_What the task asks_
Reproduce verbatim the lines of the listing below, starting with the line that contains "Task: Click the PDF page number field" and continuing through the end of the listing, with both ends included.

----- Data excerpts -----

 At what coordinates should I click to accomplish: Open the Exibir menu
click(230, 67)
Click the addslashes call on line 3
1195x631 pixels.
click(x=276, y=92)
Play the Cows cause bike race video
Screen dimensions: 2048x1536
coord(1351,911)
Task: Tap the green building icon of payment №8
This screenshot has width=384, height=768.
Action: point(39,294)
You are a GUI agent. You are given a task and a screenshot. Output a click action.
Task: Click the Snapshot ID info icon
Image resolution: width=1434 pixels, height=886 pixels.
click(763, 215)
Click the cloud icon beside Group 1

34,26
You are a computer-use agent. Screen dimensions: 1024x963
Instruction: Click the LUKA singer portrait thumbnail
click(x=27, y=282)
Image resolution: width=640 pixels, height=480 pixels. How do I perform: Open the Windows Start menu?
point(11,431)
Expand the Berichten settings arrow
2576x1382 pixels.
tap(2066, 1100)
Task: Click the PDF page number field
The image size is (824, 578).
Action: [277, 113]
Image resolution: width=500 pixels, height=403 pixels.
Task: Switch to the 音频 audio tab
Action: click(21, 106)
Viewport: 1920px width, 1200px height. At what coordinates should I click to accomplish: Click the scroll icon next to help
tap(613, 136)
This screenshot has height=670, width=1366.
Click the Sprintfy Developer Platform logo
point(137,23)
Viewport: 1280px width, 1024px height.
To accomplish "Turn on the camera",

-----

_Response to this task_
Task: Click the PDF page number field
The image size is (824, 578).
Action: [277, 113]
Image resolution: width=500 pixels, height=403 pixels.
Task: Switch to the 音频 audio tab
Action: click(21, 106)
Viewport: 1920px width, 1200px height. At what coordinates should I click to accomplish: Click the scroll icon next to help
tap(613, 136)
This screenshot has height=670, width=1366.
Click the Sprintfy Developer Platform logo
point(137,23)
Viewport: 1280px width, 1024px height.
To accomplish "Turn on the camera",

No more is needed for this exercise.